** ASSIGNMENT **
Whenever a line in the listing contains "agent", copy that line.

** AVAILABLE DATA **
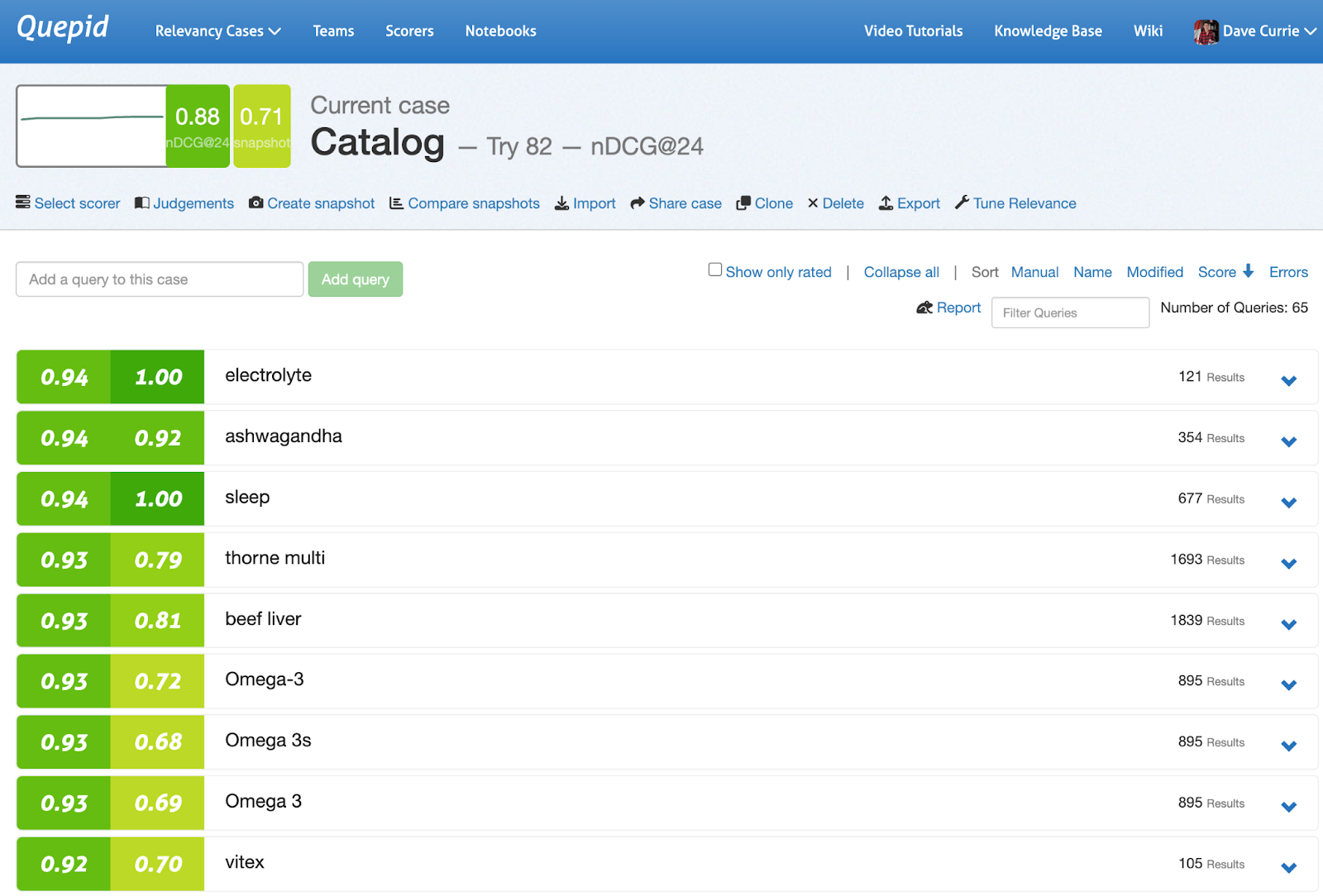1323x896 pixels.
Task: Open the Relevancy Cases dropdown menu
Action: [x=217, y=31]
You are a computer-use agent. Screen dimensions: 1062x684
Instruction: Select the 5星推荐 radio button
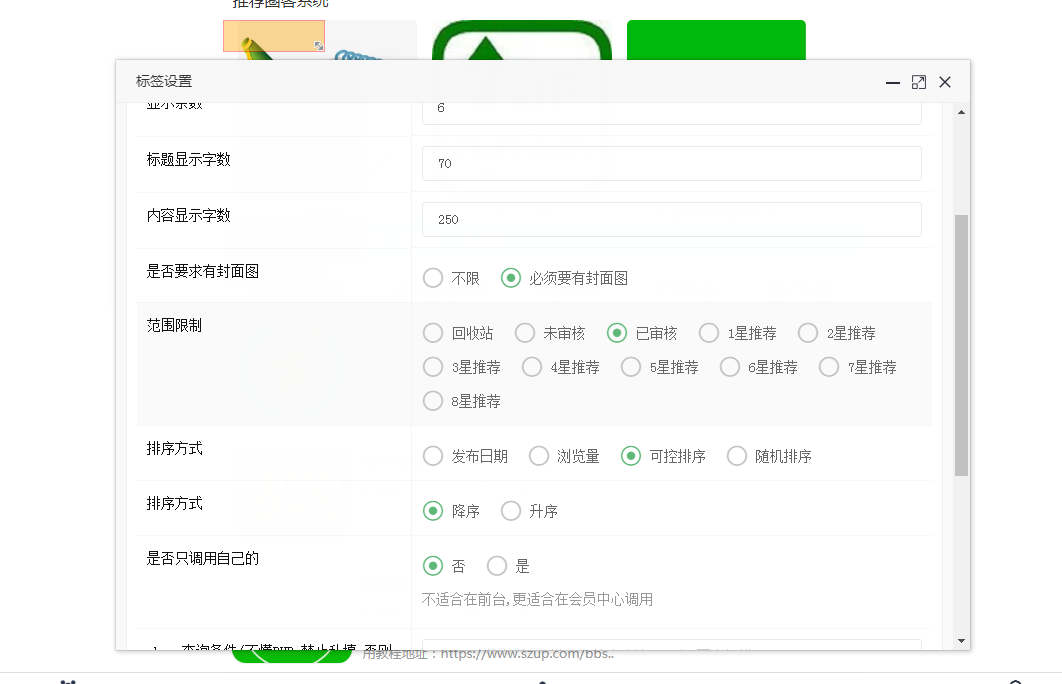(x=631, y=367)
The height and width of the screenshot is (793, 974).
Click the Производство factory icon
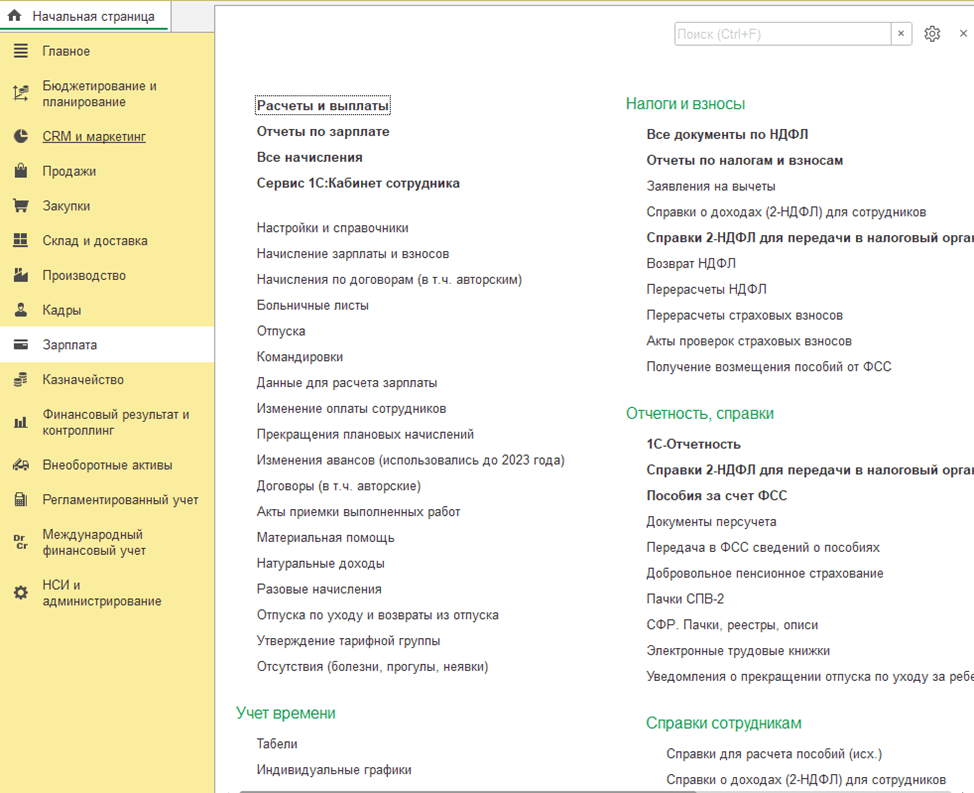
* * *
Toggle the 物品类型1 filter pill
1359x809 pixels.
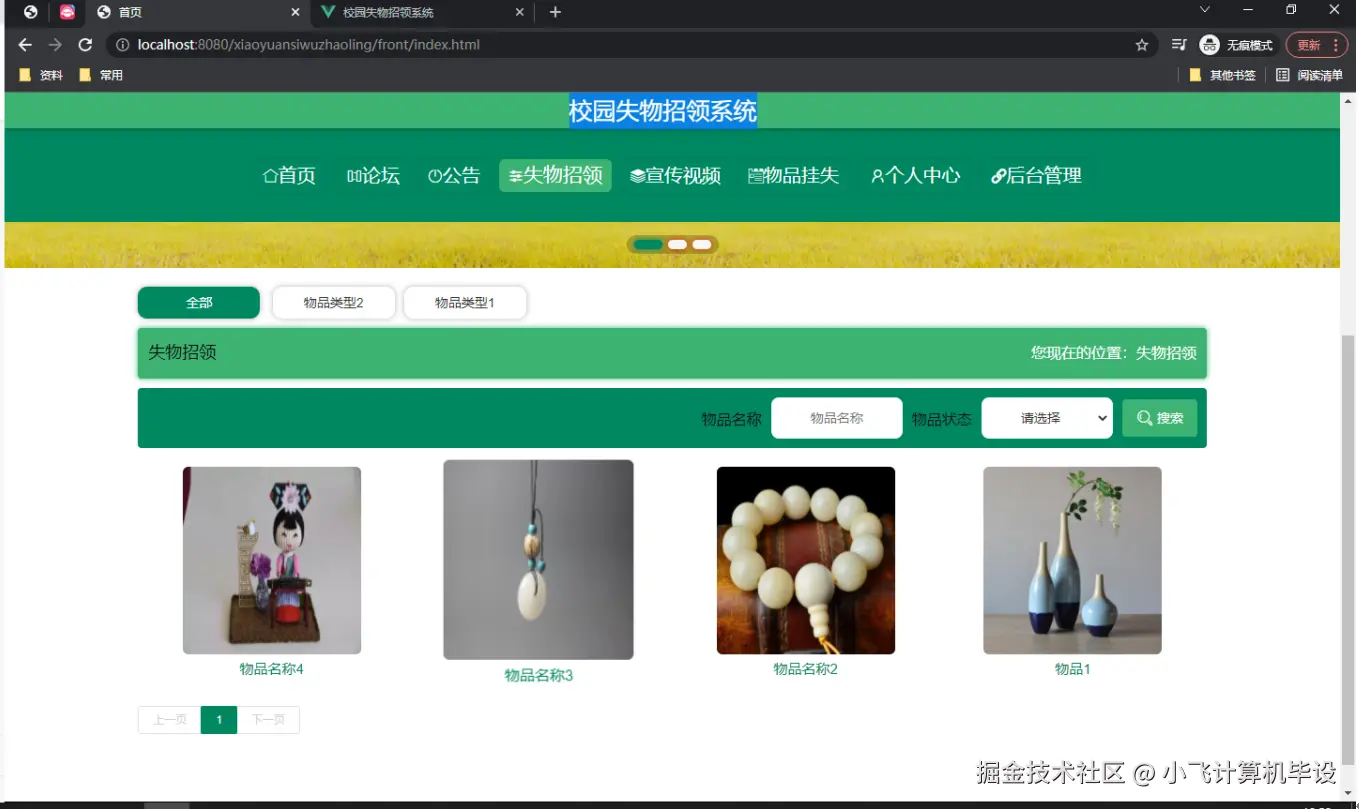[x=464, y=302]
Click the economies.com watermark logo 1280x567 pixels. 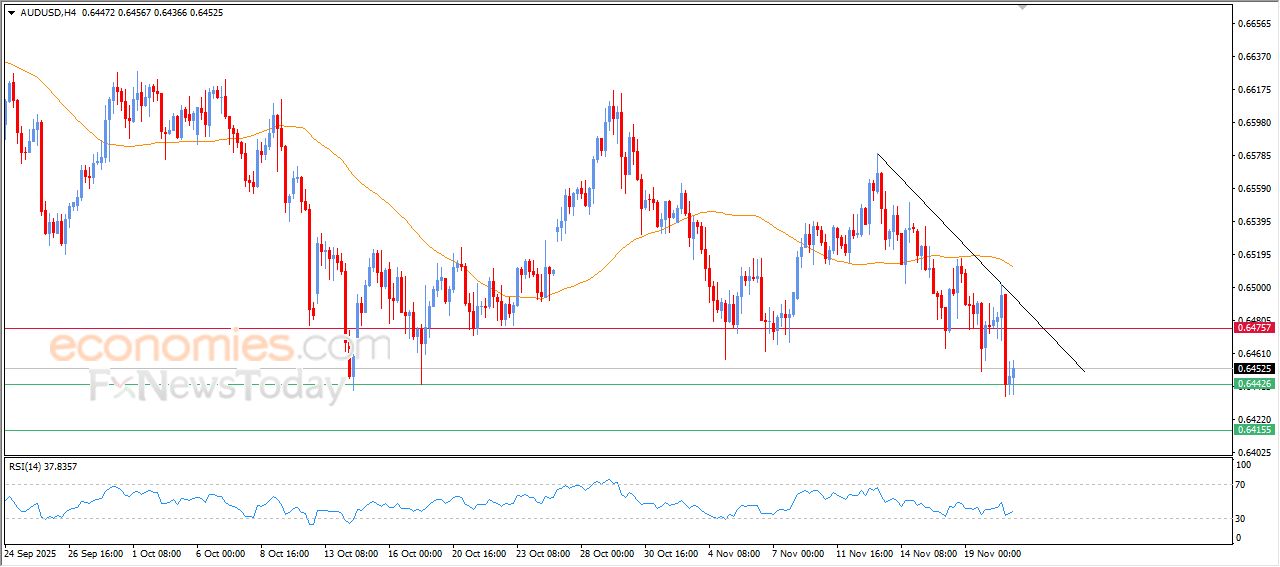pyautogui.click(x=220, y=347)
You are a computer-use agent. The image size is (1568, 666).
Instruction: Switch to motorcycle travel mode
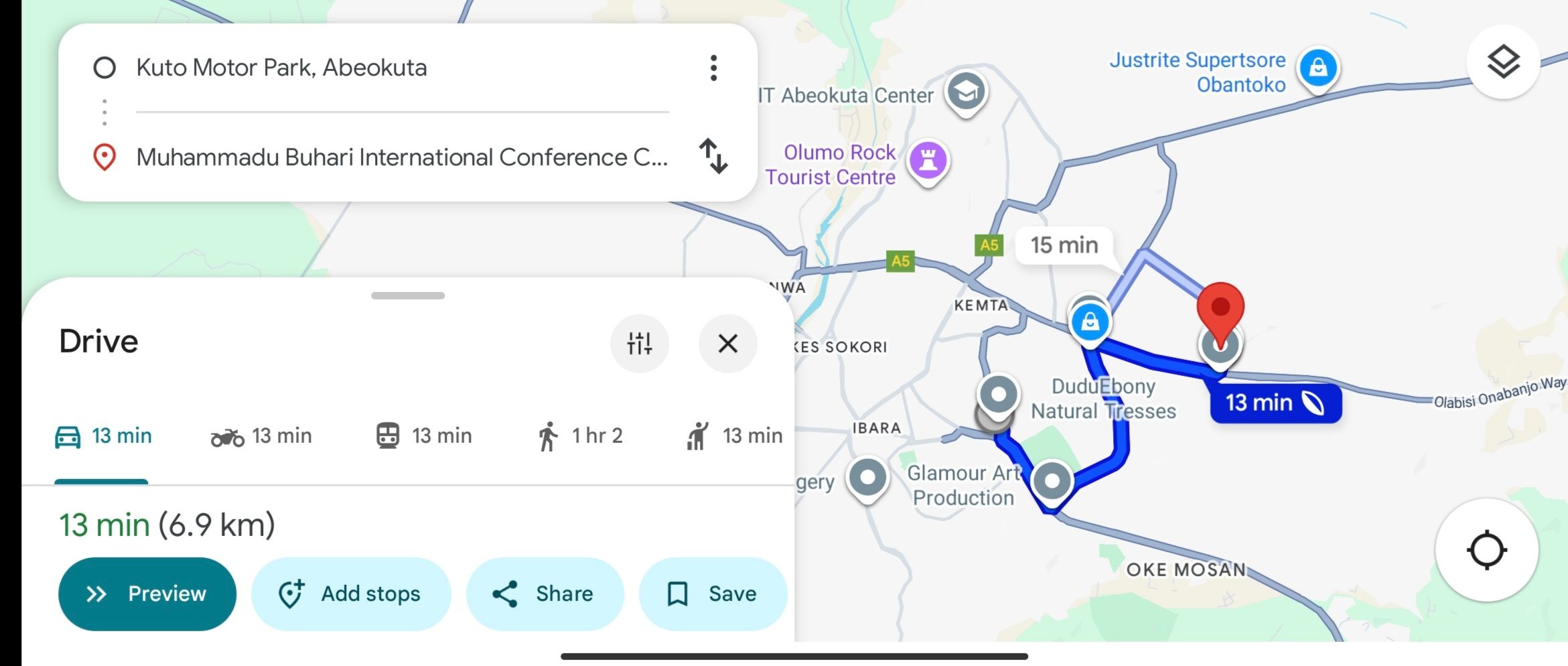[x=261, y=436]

** ANSWER TO THIS PROBLEM **
You are a computer-use agent. Screen dimensions: 1062x684
You are a computer-use agent. The image size is (1568, 666).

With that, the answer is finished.